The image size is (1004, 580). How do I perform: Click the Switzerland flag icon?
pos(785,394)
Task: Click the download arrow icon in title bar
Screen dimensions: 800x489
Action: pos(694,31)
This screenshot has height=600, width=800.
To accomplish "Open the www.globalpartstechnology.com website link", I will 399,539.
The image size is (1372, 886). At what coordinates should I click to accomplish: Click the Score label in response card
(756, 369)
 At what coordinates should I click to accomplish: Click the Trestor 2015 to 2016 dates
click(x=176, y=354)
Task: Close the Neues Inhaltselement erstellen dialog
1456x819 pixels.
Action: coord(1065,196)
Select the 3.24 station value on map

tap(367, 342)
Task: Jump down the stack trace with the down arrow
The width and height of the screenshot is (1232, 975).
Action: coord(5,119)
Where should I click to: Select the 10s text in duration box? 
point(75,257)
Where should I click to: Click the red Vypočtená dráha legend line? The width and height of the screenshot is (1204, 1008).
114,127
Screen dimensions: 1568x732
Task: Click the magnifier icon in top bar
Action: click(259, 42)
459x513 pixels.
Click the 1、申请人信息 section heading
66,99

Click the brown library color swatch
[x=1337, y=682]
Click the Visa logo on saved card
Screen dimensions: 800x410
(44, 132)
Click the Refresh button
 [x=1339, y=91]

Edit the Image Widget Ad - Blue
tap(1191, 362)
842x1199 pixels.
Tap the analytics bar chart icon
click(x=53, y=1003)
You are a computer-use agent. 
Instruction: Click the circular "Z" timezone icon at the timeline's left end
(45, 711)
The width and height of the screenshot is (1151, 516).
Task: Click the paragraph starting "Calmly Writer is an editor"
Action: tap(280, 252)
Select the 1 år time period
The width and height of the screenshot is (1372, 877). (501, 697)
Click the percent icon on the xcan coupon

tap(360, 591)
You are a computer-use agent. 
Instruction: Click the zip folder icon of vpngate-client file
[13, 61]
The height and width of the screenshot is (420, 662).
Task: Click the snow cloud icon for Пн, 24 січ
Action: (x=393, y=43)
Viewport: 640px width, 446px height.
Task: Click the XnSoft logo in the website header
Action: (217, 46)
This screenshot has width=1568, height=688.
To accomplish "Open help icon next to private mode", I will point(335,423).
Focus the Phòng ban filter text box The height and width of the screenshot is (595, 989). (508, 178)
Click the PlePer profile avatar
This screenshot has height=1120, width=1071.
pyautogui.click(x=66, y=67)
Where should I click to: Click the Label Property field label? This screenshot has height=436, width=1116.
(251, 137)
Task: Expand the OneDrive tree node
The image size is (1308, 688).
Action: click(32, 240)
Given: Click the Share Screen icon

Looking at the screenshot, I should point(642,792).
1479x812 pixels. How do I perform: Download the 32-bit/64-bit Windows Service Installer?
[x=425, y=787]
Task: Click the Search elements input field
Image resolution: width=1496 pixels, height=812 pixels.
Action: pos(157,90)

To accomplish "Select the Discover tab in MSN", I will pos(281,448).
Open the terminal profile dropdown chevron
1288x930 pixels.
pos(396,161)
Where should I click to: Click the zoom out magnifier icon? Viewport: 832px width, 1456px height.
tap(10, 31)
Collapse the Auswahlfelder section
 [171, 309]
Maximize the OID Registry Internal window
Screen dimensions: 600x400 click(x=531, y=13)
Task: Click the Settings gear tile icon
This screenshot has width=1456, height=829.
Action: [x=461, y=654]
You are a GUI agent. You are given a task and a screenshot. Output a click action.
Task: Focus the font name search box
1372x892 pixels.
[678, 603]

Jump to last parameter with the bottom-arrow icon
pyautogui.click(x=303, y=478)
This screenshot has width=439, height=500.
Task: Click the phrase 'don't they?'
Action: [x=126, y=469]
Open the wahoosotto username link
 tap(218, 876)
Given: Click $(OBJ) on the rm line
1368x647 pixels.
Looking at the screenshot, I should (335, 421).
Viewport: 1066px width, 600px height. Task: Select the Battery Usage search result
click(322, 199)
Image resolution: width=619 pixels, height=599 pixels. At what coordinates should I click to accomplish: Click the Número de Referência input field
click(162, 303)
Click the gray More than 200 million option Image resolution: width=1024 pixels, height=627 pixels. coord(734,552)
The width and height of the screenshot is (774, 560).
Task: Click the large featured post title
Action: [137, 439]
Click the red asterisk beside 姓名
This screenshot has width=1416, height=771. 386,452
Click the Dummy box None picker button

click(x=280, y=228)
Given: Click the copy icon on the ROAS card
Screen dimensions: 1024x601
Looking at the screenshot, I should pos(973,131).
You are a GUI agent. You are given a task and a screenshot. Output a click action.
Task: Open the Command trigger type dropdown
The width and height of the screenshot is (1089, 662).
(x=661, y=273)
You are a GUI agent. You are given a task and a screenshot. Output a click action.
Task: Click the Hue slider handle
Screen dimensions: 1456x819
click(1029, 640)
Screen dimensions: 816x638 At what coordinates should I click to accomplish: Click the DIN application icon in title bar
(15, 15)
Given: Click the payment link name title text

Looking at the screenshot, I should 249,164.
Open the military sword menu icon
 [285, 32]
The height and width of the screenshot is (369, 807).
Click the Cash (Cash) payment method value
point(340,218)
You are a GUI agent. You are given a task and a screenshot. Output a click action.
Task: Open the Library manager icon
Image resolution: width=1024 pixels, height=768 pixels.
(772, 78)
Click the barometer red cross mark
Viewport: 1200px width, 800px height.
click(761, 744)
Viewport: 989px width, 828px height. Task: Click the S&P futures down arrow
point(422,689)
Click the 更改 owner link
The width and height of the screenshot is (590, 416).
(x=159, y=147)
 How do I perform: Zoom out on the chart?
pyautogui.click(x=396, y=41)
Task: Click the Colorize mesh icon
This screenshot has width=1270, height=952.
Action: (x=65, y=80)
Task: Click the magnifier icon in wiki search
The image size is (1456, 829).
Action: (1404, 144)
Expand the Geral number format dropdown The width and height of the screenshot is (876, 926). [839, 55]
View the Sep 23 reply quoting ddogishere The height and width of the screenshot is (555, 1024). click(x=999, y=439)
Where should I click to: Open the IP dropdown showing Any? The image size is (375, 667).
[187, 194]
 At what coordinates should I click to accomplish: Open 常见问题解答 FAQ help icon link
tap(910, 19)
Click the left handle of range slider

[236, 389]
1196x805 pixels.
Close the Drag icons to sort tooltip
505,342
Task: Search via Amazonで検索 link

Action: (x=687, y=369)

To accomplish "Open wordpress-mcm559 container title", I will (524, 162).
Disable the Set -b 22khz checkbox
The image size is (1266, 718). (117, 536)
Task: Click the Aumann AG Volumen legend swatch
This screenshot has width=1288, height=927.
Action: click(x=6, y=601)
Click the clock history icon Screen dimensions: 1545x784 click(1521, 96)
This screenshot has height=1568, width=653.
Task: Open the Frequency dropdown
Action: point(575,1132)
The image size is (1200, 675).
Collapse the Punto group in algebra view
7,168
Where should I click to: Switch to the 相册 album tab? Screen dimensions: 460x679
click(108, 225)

########################################

_What is expected_: Rewrite the data from the line that has "1479x812 pixels. How" through the line that has "Screen dimensions: 600x400 click(x=531, y=13)", putting "dropdown arrow" in place of "dropdown chevron" and keeping everything else the same.

_Finished exercise_:
1479x812 pixels. How do I perform: Download the 32-bit/64-bit Windows Service Installer?
[x=425, y=787]
Task: Click the Search elements input field
Image resolution: width=1496 pixels, height=812 pixels.
Action: pos(157,90)

To accomplish "Select the Discover tab in MSN", I will pos(281,448).
Open the terminal profile dropdown arrow
1288x930 pixels.
pos(396,161)
Where should I click to: Click the zoom out magnifier icon? Viewport: 832px width, 1456px height.
tap(10, 31)
Collapse the Auswahlfelder section
 [171, 309]
Maximize the OID Registry Internal window
Screen dimensions: 600x400 click(x=531, y=13)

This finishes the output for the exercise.